Тут с приборами, завернутыми в салфетки, и двумя тарелками с дымящимися лангетами и золотистой картошкой фри возле стола образовался Тараканов. Поставив тарелки перед Герасимом и Норушкиным, Вова отправил поднос на стойку, а сам сел за стол.
– Спасибо тебе, Вова, – желчно поблагодарил Норушкин. В словах его читалось внятно: «Ну ты и сволочь, Вова, ну ты и гондон штопаный!»
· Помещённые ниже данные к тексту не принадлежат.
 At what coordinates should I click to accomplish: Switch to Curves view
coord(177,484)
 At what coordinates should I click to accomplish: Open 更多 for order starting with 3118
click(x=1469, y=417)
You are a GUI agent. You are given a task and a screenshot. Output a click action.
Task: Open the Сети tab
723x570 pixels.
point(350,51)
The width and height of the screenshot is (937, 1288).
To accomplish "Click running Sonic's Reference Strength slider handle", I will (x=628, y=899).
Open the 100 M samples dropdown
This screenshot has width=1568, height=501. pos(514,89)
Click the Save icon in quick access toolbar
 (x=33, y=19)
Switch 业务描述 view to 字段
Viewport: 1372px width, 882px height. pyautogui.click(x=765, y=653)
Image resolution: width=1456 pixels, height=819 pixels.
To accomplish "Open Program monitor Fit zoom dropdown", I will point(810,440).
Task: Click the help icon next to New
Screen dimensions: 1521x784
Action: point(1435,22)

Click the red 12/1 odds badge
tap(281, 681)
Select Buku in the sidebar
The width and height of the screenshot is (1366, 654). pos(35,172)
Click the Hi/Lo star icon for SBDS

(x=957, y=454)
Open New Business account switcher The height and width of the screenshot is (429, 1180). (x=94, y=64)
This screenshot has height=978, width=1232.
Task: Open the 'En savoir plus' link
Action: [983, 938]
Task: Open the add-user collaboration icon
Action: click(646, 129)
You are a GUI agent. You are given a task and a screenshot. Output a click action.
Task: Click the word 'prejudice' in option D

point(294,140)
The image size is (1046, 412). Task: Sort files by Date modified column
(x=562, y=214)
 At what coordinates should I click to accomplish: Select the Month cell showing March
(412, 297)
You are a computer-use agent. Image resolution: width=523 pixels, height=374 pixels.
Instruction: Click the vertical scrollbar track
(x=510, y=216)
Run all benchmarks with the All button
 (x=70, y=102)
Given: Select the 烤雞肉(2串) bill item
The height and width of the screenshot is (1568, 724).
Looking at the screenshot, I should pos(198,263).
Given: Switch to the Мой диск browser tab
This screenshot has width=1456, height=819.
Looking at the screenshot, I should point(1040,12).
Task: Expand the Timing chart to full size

– Не за что. Сейчас Люба хлеб, минералку и красную капусту принесет, – нарочито не замечая яда, вертел на столе пустую стопку Тараканов. – Очень, Андрюша, твои истории Гере понравились. Успех необычайный…
Герасим, однако, виски Тараканову не налил, а вместо этого сказал Норушкину с досадой:
– Жаль, Вовчика с нами нет.
– Почему это? – опешил Тараканов.
– Потому что шел бы ты на хер и не лез в чужой базар.
Вова обиженно, но гордо, как шуганутый с належанного места кот, удалился за стойку.
Люба и вправду принесла хлеб, бутылку «Полюстрово» с двумя высокими стаканами и маринованную красную капусту в фаянсовой плошке.
Герасим налил.
– Я тебе дело предлагаю. Слышь, типа, компаньонами будем.
– А что, собственно, вы от меня хотите?
– Давай на «ты», братан, – дружески предложил Герасим.
– Давай.
– Мне Аттилу завалить надо. Совсем он, падла, борзой стал.
– Какого Аттилу?
– Ну сказал! Ну прямо в поддых! Да Коляна Шадрунова, пахана рамбовцев. Погоняло у него – Аттила.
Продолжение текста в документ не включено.